(DATA Opens)

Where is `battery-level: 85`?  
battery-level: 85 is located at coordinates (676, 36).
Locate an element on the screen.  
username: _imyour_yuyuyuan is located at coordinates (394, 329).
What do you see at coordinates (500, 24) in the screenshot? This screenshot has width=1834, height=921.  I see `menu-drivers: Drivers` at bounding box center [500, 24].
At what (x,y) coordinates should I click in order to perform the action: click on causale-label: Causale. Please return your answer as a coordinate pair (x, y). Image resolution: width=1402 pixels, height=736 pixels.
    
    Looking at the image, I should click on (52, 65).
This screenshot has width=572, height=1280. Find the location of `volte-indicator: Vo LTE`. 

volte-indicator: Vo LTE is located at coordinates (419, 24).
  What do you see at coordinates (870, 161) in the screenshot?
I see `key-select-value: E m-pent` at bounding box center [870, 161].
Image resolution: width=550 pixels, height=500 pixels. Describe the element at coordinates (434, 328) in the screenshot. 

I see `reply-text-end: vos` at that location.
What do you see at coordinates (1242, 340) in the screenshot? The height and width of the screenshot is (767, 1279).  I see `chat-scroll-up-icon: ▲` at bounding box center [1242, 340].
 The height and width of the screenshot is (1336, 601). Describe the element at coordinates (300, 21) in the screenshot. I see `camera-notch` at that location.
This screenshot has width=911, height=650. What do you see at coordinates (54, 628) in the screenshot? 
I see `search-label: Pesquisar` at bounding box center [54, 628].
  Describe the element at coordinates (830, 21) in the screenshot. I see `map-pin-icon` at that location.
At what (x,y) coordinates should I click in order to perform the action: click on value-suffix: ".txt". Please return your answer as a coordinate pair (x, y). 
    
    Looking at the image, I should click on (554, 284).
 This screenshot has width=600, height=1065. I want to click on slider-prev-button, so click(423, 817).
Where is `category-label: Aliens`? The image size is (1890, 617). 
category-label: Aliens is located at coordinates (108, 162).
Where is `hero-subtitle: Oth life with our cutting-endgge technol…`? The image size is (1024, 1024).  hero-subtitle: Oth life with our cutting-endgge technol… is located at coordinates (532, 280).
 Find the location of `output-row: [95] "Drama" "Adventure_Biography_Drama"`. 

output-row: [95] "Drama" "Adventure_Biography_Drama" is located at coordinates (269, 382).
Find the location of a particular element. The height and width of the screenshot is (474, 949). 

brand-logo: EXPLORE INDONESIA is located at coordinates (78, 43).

(DATA Closes)

#### [WORK INSTRUCTIONS]
Reproduce every row above verbatim, preserving its characters, spacing, and order.

#### [TASK OUTPUT]
Where is `battery-level: 85`?  
battery-level: 85 is located at coordinates (676, 36).
Locate an element on the screen.  
username: _imyour_yuyuyuan is located at coordinates (394, 329).
What do you see at coordinates (500, 24) in the screenshot? This screenshot has width=1834, height=921.  I see `menu-drivers: Drivers` at bounding box center [500, 24].
At what (x,y) coordinates should I click in order to perform the action: click on causale-label: Causale. Please return your answer as a coordinate pair (x, y). Image resolution: width=1402 pixels, height=736 pixels.
    
    Looking at the image, I should click on (52, 65).
This screenshot has width=572, height=1280. Find the location of `volte-indicator: Vo LTE`. 

volte-indicator: Vo LTE is located at coordinates (419, 24).
  What do you see at coordinates (870, 161) in the screenshot?
I see `key-select-value: E m-pent` at bounding box center [870, 161].
Image resolution: width=550 pixels, height=500 pixels. Describe the element at coordinates (434, 328) in the screenshot. 

I see `reply-text-end: vos` at that location.
What do you see at coordinates (1242, 340) in the screenshot? The height and width of the screenshot is (767, 1279).  I see `chat-scroll-up-icon: ▲` at bounding box center [1242, 340].
 The height and width of the screenshot is (1336, 601). Describe the element at coordinates (300, 21) in the screenshot. I see `camera-notch` at that location.
This screenshot has width=911, height=650. What do you see at coordinates (54, 628) in the screenshot? 
I see `search-label: Pesquisar` at bounding box center [54, 628].
  Describe the element at coordinates (830, 21) in the screenshot. I see `map-pin-icon` at that location.
At what (x,y) coordinates should I click in order to perform the action: click on value-suffix: ".txt". Please return your answer as a coordinate pair (x, y). 
    
    Looking at the image, I should click on (554, 284).
 This screenshot has width=600, height=1065. I want to click on slider-prev-button, so click(423, 817).
Where is `category-label: Aliens`? The image size is (1890, 617). 
category-label: Aliens is located at coordinates (108, 162).
Where is `hero-subtitle: Oth life with our cutting-endgge technol…`? The image size is (1024, 1024).  hero-subtitle: Oth life with our cutting-endgge technol… is located at coordinates (532, 280).
 Find the location of `output-row: [95] "Drama" "Adventure_Biography_Drama"`. 

output-row: [95] "Drama" "Adventure_Biography_Drama" is located at coordinates (269, 382).
Find the location of a particular element. The height and width of the screenshot is (474, 949). 

brand-logo: EXPLORE INDONESIA is located at coordinates (78, 43).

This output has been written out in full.